### Problem details
Could you recast the material below as a two-column CSV with the headers input and output, one row per text and its answer, each value in a single quoted field with line breaks turned into spaces?

### Listed entries
•••••

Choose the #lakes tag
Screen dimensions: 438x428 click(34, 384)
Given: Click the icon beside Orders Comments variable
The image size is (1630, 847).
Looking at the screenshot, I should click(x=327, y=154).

•••••

### Result below
input,output
"Choose the #lakes tag","Screen dimensions: 438x428 click(34, 384)"
"Given: Click the icon beside Orders Comments variable The image size is (1630, 847).","Looking at the screenshot, I should click(x=327, y=154)."